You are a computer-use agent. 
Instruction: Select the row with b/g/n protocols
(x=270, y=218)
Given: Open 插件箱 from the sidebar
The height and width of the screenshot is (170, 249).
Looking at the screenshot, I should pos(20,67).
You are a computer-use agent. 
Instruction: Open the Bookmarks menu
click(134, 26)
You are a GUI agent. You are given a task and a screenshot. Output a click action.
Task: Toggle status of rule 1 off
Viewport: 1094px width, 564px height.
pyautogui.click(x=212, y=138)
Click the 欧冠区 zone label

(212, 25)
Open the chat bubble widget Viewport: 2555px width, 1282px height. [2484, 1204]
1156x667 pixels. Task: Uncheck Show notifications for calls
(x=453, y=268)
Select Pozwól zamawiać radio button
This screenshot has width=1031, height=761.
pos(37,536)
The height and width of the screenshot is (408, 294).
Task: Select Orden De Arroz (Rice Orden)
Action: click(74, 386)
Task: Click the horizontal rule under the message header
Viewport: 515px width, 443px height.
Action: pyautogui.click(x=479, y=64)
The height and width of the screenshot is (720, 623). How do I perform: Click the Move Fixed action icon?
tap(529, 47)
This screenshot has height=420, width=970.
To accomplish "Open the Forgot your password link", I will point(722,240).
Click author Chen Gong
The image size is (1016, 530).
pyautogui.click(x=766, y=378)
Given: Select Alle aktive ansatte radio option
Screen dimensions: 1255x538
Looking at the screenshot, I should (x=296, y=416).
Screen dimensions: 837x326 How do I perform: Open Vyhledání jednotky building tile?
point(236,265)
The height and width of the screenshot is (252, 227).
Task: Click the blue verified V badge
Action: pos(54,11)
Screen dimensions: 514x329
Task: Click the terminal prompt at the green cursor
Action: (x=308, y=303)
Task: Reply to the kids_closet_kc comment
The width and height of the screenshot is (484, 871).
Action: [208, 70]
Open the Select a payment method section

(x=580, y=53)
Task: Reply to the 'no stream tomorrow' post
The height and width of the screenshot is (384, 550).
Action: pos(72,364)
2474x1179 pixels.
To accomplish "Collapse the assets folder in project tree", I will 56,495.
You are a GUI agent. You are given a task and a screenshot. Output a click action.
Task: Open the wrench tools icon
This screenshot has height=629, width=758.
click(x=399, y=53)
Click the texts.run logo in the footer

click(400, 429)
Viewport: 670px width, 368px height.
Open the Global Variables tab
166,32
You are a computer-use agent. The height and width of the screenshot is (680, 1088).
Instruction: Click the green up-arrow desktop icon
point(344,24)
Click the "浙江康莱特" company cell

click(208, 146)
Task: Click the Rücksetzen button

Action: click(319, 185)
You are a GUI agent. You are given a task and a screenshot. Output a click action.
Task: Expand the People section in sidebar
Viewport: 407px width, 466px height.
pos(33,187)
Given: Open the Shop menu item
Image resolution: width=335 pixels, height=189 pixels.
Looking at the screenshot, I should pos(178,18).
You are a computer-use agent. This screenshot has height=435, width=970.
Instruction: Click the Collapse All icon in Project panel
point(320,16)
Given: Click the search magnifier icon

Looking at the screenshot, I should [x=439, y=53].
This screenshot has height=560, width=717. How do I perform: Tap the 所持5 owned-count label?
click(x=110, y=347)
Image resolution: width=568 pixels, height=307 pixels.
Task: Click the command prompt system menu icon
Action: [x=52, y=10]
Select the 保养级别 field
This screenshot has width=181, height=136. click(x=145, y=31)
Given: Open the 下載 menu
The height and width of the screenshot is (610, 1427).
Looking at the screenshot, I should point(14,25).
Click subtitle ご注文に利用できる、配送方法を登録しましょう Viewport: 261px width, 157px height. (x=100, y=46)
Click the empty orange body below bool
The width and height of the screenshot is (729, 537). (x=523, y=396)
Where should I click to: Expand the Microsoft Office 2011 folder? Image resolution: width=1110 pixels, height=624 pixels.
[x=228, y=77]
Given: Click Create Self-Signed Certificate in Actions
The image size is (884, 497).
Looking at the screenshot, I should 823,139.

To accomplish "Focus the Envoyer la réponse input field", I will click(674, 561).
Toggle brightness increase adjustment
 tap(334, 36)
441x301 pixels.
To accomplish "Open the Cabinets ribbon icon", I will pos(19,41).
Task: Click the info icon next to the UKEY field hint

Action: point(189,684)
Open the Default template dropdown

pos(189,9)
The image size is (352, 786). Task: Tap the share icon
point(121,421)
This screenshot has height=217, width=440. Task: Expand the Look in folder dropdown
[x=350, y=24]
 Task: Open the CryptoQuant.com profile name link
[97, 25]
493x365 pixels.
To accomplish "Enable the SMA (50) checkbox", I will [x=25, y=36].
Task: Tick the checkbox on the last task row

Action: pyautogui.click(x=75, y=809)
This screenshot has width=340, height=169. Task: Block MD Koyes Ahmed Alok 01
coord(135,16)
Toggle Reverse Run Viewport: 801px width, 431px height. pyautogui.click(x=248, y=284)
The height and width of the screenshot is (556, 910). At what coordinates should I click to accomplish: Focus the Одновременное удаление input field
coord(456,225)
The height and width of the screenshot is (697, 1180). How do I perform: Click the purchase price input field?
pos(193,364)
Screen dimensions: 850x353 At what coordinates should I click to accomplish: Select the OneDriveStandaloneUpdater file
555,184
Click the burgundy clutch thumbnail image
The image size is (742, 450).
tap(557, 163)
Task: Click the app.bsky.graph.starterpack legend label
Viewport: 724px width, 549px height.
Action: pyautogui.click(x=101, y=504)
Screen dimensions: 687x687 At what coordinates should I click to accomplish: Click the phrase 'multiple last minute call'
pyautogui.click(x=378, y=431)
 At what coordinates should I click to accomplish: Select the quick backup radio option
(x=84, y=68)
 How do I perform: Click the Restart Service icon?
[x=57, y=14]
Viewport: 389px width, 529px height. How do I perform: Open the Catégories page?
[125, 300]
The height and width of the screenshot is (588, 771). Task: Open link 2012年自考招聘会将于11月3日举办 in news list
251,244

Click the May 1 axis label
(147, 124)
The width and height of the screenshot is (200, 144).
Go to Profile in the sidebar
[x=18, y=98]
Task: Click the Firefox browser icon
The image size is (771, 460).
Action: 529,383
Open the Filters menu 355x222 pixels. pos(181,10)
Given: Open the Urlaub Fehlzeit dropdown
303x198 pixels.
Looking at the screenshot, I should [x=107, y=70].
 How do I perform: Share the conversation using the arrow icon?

..............................

▸ **Required action**:
Nothing but the full listing, copied exactly, belongs in the answer.

▸ **Your response**:
You are a computer-use agent. 
Instruction: Select the row with b/g/n protocols
(x=270, y=218)
Given: Open 插件箱 from the sidebar
The height and width of the screenshot is (170, 249).
Looking at the screenshot, I should pos(20,67).
You are a computer-use agent. 
Instruction: Open the Bookmarks menu
click(134, 26)
You are a GUI agent. You are given a task and a screenshot. Output a click action.
Task: Toggle status of rule 1 off
Viewport: 1094px width, 564px height.
pyautogui.click(x=212, y=138)
Click the 欧冠区 zone label

(212, 25)
Open the chat bubble widget Viewport: 2555px width, 1282px height. [2484, 1204]
1156x667 pixels. Task: Uncheck Show notifications for calls
(x=453, y=268)
Select Pozwól zamawiać radio button
This screenshot has width=1031, height=761.
pos(37,536)
The height and width of the screenshot is (408, 294).
Task: Select Orden De Arroz (Rice Orden)
Action: click(74, 386)
Task: Click the horizontal rule under the message header
Viewport: 515px width, 443px height.
Action: pyautogui.click(x=479, y=64)
The height and width of the screenshot is (720, 623). How do I perform: Click the Move Fixed action icon?
tap(529, 47)
This screenshot has height=420, width=970.
To accomplish "Open the Forgot your password link", I will point(722,240).
Click author Chen Gong
The image size is (1016, 530).
pyautogui.click(x=766, y=378)
Given: Select Alle aktive ansatte radio option
Screen dimensions: 1255x538
Looking at the screenshot, I should (x=296, y=416).
Screen dimensions: 837x326 How do I perform: Open Vyhledání jednotky building tile?
point(236,265)
The height and width of the screenshot is (252, 227).
Task: Click the blue verified V badge
Action: pos(54,11)
Screen dimensions: 514x329
Task: Click the terminal prompt at the green cursor
Action: (x=308, y=303)
Task: Reply to the kids_closet_kc comment
The width and height of the screenshot is (484, 871).
Action: [208, 70]
Open the Select a payment method section

(x=580, y=53)
Task: Reply to the 'no stream tomorrow' post
The height and width of the screenshot is (384, 550).
Action: pos(72,364)
2474x1179 pixels.
To accomplish "Collapse the assets folder in project tree", I will 56,495.
You are a GUI agent. You are given a task and a screenshot. Output a click action.
Task: Open the wrench tools icon
This screenshot has height=629, width=758.
click(x=399, y=53)
Click the texts.run logo in the footer

click(400, 429)
Viewport: 670px width, 368px height.
Open the Global Variables tab
166,32
You are a computer-use agent. The height and width of the screenshot is (680, 1088).
Instruction: Click the green up-arrow desktop icon
point(344,24)
Click the "浙江康莱特" company cell

click(208, 146)
Task: Click the Rücksetzen button

Action: click(319, 185)
You are a GUI agent. You are given a task and a screenshot. Output a click action.
Task: Expand the People section in sidebar
Viewport: 407px width, 466px height.
pos(33,187)
Given: Open the Shop menu item
Image resolution: width=335 pixels, height=189 pixels.
Looking at the screenshot, I should pos(178,18).
You are a computer-use agent. This screenshot has height=435, width=970.
Instruction: Click the Collapse All icon in Project panel
point(320,16)
Given: Click the search magnifier icon

Looking at the screenshot, I should [x=439, y=53].
This screenshot has height=560, width=717. How do I perform: Tap the 所持5 owned-count label?
click(x=110, y=347)
Image resolution: width=568 pixels, height=307 pixels.
Task: Click the command prompt system menu icon
Action: [x=52, y=10]
Select the 保养级别 field
This screenshot has width=181, height=136. click(x=145, y=31)
Given: Open the 下載 menu
The height and width of the screenshot is (610, 1427).
Looking at the screenshot, I should point(14,25).
Click subtitle ご注文に利用できる、配送方法を登録しましょう Viewport: 261px width, 157px height. (x=100, y=46)
Click the empty orange body below bool
The width and height of the screenshot is (729, 537). (x=523, y=396)
Where should I click to: Expand the Microsoft Office 2011 folder? Image resolution: width=1110 pixels, height=624 pixels.
[x=228, y=77]
Given: Click Create Self-Signed Certificate in Actions
The image size is (884, 497).
Looking at the screenshot, I should 823,139.

To accomplish "Focus the Envoyer la réponse input field", I will click(674, 561).
Toggle brightness increase adjustment
 tap(334, 36)
441x301 pixels.
To accomplish "Open the Cabinets ribbon icon", I will pos(19,41).
Task: Click the info icon next to the UKEY field hint

Action: point(189,684)
Open the Default template dropdown

pos(189,9)
The image size is (352, 786). Task: Tap the share icon
point(121,421)
This screenshot has height=217, width=440. Task: Expand the Look in folder dropdown
[x=350, y=24]
 Task: Open the CryptoQuant.com profile name link
[97, 25]
493x365 pixels.
To accomplish "Enable the SMA (50) checkbox", I will [x=25, y=36].
Task: Tick the checkbox on the last task row

Action: pyautogui.click(x=75, y=809)
This screenshot has width=340, height=169. Task: Block MD Koyes Ahmed Alok 01
coord(135,16)
Toggle Reverse Run Viewport: 801px width, 431px height. pyautogui.click(x=248, y=284)
The height and width of the screenshot is (556, 910). At what coordinates should I click to accomplish: Focus the Одновременное удаление input field
coord(456,225)
The height and width of the screenshot is (697, 1180). How do I perform: Click the purchase price input field?
pos(193,364)
Screen dimensions: 850x353 At what coordinates should I click to accomplish: Select the OneDriveStandaloneUpdater file
555,184
Click the burgundy clutch thumbnail image
The image size is (742, 450).
tap(557, 163)
Task: Click the app.bsky.graph.starterpack legend label
Viewport: 724px width, 549px height.
Action: pyautogui.click(x=101, y=504)
Screen dimensions: 687x687 At what coordinates should I click to accomplish: Click the phrase 'multiple last minute call'
pyautogui.click(x=378, y=431)
 At what coordinates should I click to accomplish: Select the quick backup radio option
(x=84, y=68)
 How do I perform: Click the Restart Service icon?
[x=57, y=14]
Viewport: 389px width, 529px height. How do I perform: Open the Catégories page?
[125, 300]
The height and width of the screenshot is (588, 771). Task: Open link 2012年自考招聘会将于11月3日举办 in news list
251,244

Click the May 1 axis label
(147, 124)
The width and height of the screenshot is (200, 144).
Go to Profile in the sidebar
[x=18, y=98]
Task: Click the Firefox browser icon
The image size is (771, 460).
Action: 529,383
Open the Filters menu 355x222 pixels. pos(181,10)
Given: Open the Urlaub Fehlzeit dropdown
303x198 pixels.
Looking at the screenshot, I should [x=107, y=70].
 How do I perform: Share the conversation using the arrow icon?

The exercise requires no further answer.